▸ **TASK DETAILS**: Output, exactly and in full, the entries that appear below.

=== RECORDS FOR THIS TASK ===

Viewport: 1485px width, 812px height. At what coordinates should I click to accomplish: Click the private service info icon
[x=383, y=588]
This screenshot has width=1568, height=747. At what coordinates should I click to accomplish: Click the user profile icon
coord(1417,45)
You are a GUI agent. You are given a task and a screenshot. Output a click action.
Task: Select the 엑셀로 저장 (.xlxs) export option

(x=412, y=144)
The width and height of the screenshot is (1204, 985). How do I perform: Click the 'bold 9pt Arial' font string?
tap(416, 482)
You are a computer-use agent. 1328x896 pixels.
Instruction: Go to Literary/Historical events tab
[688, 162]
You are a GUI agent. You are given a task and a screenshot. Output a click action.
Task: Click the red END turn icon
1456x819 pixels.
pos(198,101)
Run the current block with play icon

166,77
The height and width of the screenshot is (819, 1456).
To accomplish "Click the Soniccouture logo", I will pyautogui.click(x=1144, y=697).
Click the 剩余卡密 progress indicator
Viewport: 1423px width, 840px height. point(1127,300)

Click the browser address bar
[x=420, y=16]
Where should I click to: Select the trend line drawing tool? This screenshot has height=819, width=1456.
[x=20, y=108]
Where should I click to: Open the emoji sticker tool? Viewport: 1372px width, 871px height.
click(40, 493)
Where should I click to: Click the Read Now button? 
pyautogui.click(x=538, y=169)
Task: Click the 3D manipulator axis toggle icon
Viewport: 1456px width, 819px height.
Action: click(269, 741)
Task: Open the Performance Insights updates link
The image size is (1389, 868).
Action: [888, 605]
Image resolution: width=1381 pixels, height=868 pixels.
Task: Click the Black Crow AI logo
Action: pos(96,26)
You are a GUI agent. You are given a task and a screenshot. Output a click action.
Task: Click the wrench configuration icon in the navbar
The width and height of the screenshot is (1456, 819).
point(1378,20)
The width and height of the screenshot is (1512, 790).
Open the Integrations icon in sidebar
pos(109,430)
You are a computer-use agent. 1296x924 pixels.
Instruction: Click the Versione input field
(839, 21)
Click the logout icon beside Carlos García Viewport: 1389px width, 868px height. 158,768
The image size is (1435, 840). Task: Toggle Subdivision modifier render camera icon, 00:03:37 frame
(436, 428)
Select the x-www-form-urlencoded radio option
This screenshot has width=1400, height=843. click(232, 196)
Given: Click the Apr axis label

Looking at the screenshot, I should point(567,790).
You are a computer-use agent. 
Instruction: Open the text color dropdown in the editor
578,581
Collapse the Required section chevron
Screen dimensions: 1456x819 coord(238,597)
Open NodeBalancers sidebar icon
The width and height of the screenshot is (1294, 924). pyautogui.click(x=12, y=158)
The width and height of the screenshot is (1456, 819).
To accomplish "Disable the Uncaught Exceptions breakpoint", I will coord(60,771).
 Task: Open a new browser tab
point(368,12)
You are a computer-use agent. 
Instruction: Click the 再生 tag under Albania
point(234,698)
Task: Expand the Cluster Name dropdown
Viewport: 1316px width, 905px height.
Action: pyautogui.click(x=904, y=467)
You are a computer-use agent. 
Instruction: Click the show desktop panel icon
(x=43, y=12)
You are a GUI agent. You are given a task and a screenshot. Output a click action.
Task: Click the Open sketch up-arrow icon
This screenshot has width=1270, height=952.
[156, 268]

===

▸ **ANSWER TO THIS EXERCISE**:
Viewport: 1485px width, 812px height. At what coordinates should I click to accomplish: Click the private service info icon
[x=383, y=588]
This screenshot has width=1568, height=747. At what coordinates should I click to accomplish: Click the user profile icon
coord(1417,45)
You are a GUI agent. You are given a task and a screenshot. Output a click action.
Task: Select the 엑셀로 저장 (.xlxs) export option

(x=412, y=144)
The width and height of the screenshot is (1204, 985). How do I perform: Click the 'bold 9pt Arial' font string?
tap(416, 482)
You are a computer-use agent. 1328x896 pixels.
Instruction: Go to Literary/Historical events tab
[688, 162]
You are a GUI agent. You are given a task and a screenshot. Output a click action.
Task: Click the red END turn icon
1456x819 pixels.
pos(198,101)
Run the current block with play icon

166,77
The height and width of the screenshot is (819, 1456).
To accomplish "Click the Soniccouture logo", I will pyautogui.click(x=1144, y=697).
Click the 剩余卡密 progress indicator
Viewport: 1423px width, 840px height. point(1127,300)

Click the browser address bar
[x=420, y=16]
Where should I click to: Select the trend line drawing tool? This screenshot has height=819, width=1456.
[x=20, y=108]
Where should I click to: Open the emoji sticker tool? Viewport: 1372px width, 871px height.
click(40, 493)
Where should I click to: Click the Read Now button? 
pyautogui.click(x=538, y=169)
Task: Click the 3D manipulator axis toggle icon
Viewport: 1456px width, 819px height.
Action: click(269, 741)
Task: Open the Performance Insights updates link
The image size is (1389, 868).
Action: [888, 605]
Image resolution: width=1381 pixels, height=868 pixels.
Task: Click the Black Crow AI logo
Action: pos(96,26)
You are a GUI agent. You are given a task and a screenshot. Output a click action.
Task: Click the wrench configuration icon in the navbar
The width and height of the screenshot is (1456, 819).
point(1378,20)
The width and height of the screenshot is (1512, 790).
Open the Integrations icon in sidebar
pos(109,430)
You are a computer-use agent. 1296x924 pixels.
Instruction: Click the Versione input field
(839, 21)
Click the logout icon beside Carlos García Viewport: 1389px width, 868px height. 158,768
The image size is (1435, 840). Task: Toggle Subdivision modifier render camera icon, 00:03:37 frame
(436, 428)
Select the x-www-form-urlencoded radio option
This screenshot has width=1400, height=843. click(232, 196)
Given: Click the Apr axis label

Looking at the screenshot, I should point(567,790).
You are a computer-use agent. 
Instruction: Open the text color dropdown in the editor
578,581
Collapse the Required section chevron
Screen dimensions: 1456x819 coord(238,597)
Open NodeBalancers sidebar icon
The width and height of the screenshot is (1294, 924). pyautogui.click(x=12, y=158)
The width and height of the screenshot is (1456, 819).
To accomplish "Disable the Uncaught Exceptions breakpoint", I will coord(60,771).
 Task: Open a new browser tab
point(368,12)
You are a computer-use agent. 
Instruction: Click the 再生 tag under Albania
point(234,698)
Task: Expand the Cluster Name dropdown
Viewport: 1316px width, 905px height.
Action: pyautogui.click(x=904, y=467)
You are a computer-use agent. 
Instruction: Click the show desktop panel icon
(x=43, y=12)
You are a GUI agent. You are given a task and a screenshot. Output a click action.
Task: Click the Open sketch up-arrow icon
This screenshot has width=1270, height=952.
[156, 268]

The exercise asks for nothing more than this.